## Aim of the task
What you give back should be exactly the opening lines of the data, ending with the line that contains "The width and height of the screenshot is (366, 441)." and including it.

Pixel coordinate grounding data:

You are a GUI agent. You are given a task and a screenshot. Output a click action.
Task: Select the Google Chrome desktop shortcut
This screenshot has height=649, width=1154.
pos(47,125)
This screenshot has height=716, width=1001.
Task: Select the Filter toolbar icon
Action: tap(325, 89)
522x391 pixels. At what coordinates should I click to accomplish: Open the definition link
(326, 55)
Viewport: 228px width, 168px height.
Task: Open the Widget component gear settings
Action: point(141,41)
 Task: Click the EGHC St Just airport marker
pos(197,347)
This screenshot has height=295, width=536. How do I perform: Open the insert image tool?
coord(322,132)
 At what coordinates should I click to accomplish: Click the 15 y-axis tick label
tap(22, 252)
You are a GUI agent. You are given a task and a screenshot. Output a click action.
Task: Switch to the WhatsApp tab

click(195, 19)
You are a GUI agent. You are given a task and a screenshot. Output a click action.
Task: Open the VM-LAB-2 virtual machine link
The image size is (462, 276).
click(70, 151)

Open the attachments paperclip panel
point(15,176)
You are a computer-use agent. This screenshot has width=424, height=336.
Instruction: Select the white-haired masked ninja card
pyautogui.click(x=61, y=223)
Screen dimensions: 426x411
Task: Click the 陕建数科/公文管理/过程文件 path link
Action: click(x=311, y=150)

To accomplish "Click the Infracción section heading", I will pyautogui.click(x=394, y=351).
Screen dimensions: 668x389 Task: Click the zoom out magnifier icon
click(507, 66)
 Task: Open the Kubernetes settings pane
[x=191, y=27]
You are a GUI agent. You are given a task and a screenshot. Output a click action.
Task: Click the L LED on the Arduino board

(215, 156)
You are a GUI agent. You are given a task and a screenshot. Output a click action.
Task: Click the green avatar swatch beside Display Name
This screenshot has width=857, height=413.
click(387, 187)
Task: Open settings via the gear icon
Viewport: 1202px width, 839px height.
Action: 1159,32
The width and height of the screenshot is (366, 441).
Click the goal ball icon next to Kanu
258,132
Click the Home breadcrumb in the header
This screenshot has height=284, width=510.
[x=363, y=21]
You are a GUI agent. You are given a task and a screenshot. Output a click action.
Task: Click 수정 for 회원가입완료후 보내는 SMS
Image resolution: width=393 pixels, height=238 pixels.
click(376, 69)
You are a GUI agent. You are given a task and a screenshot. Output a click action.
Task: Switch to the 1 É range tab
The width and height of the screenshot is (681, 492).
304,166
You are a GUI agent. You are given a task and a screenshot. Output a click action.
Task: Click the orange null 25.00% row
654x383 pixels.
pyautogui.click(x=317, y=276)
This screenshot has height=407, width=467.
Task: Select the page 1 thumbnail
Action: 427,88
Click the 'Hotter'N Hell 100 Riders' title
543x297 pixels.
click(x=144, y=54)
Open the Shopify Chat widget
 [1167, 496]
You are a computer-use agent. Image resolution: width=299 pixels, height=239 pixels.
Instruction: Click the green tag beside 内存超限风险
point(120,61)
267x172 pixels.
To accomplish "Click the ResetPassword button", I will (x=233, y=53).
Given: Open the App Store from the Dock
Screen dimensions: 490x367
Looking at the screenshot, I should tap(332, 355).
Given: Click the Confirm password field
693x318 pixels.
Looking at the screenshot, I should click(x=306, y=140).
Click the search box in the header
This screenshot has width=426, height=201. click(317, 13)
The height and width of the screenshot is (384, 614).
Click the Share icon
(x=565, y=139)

## Result
You are a GUI agent. You are given a task and a screenshot. Output a click action.
Task: Select the Google Chrome desktop shortcut
This screenshot has height=649, width=1154.
pos(47,125)
This screenshot has height=716, width=1001.
Task: Select the Filter toolbar icon
Action: tap(325, 89)
522x391 pixels. At what coordinates should I click to accomplish: Open the definition link
(326, 55)
Viewport: 228px width, 168px height.
Task: Open the Widget component gear settings
Action: point(141,41)
 Task: Click the EGHC St Just airport marker
pos(197,347)
This screenshot has height=295, width=536. How do I perform: Open the insert image tool?
coord(322,132)
 At what coordinates should I click to accomplish: Click the 15 y-axis tick label
tap(22, 252)
You are a GUI agent. You are given a task and a screenshot. Output a click action.
Task: Switch to the WhatsApp tab

click(195, 19)
You are a GUI agent. You are given a task and a screenshot. Output a click action.
Task: Open the VM-LAB-2 virtual machine link
The image size is (462, 276).
click(70, 151)

Open the attachments paperclip panel
point(15,176)
You are a computer-use agent. This screenshot has width=424, height=336.
Instruction: Select the white-haired masked ninja card
pyautogui.click(x=61, y=223)
Screen dimensions: 426x411
Task: Click the 陕建数科/公文管理/过程文件 path link
Action: click(x=311, y=150)

To accomplish "Click the Infracción section heading", I will pyautogui.click(x=394, y=351).
Screen dimensions: 668x389 Task: Click the zoom out magnifier icon
click(507, 66)
 Task: Open the Kubernetes settings pane
[x=191, y=27]
You are a GUI agent. You are given a task and a screenshot. Output a click action.
Task: Click the L LED on the Arduino board

(215, 156)
You are a GUI agent. You are given a task and a screenshot. Output a click action.
Task: Click the green avatar swatch beside Display Name
This screenshot has width=857, height=413.
click(387, 187)
Task: Open settings via the gear icon
Viewport: 1202px width, 839px height.
Action: 1159,32
The width and height of the screenshot is (366, 441).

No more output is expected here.